*TASK DETAILS*.
Retype verbatim the lines of the listing, from the very first through the line with "Produse (39, 151)".

*** Opening RECORDS FOR THIS EXERCISE ***

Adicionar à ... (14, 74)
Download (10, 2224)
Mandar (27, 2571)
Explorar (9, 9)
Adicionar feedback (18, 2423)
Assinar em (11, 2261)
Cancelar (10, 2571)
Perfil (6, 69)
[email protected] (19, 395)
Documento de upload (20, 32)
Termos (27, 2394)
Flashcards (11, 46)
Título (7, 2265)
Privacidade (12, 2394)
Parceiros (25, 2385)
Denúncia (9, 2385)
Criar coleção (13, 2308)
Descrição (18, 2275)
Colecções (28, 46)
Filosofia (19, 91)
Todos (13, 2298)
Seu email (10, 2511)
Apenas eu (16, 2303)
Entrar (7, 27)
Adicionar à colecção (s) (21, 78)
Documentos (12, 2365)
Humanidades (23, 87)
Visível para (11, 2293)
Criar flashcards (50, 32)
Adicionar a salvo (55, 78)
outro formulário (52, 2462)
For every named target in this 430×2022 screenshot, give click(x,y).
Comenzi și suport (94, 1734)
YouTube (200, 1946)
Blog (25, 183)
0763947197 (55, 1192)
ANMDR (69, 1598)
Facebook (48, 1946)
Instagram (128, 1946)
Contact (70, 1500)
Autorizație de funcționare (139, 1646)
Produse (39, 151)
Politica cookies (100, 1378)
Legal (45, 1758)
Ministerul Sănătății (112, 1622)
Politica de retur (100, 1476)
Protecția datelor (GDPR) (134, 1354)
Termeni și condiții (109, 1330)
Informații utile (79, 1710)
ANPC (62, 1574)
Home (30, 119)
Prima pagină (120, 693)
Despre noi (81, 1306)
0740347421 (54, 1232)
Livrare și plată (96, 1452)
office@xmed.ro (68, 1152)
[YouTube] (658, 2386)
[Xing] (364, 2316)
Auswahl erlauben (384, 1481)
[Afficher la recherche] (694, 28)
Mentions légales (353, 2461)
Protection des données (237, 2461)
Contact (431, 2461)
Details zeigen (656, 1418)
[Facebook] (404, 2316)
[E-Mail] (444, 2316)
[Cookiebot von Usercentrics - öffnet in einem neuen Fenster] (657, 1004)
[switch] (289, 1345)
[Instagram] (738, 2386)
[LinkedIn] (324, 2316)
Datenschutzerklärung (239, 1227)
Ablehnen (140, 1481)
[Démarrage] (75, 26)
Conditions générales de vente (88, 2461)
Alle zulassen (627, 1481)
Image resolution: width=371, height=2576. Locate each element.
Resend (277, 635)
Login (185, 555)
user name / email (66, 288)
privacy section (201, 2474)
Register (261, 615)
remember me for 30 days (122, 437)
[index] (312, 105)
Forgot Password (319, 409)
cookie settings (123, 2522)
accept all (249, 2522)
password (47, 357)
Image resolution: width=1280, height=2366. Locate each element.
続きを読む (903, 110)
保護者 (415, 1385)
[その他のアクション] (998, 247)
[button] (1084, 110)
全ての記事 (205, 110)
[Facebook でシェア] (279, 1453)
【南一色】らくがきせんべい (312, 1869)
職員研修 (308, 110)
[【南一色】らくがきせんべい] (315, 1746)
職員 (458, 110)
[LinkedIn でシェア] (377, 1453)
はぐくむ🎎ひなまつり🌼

*** Closing RECORDS FOR THIS EXERCISE ***

*ANSWER FOR THIS EXERCISE*.
Adicionar à ... (14, 74)
Download (10, 2224)
Mandar (27, 2571)
Explorar (9, 9)
Adicionar feedback (18, 2423)
Assinar em (11, 2261)
Cancelar (10, 2571)
Perfil (6, 69)
[email protected] (19, 395)
Documento de upload (20, 32)
Termos (27, 2394)
Flashcards (11, 46)
Título (7, 2265)
Privacidade (12, 2394)
Parceiros (25, 2385)
Denúncia (9, 2385)
Criar coleção (13, 2308)
Descrição (18, 2275)
Colecções (28, 46)
Filosofia (19, 91)
Todos (13, 2298)
Seu email (10, 2511)
Apenas eu (16, 2303)
Entrar (7, 27)
Adicionar à colecção (s) (21, 78)
Documentos (12, 2365)
Humanidades (23, 87)
Visível para (11, 2293)
Criar flashcards (50, 32)
Adicionar a salvo (55, 78)
outro formulário (52, 2462)
For every named target in this 430×2022 screenshot, give click(x,y).
Comenzi și suport (94, 1734)
YouTube (200, 1946)
Blog (25, 183)
0763947197 (55, 1192)
ANMDR (69, 1598)
Facebook (48, 1946)
Instagram (128, 1946)
Contact (70, 1500)
Autorizație de funcționare (139, 1646)
Produse (39, 151)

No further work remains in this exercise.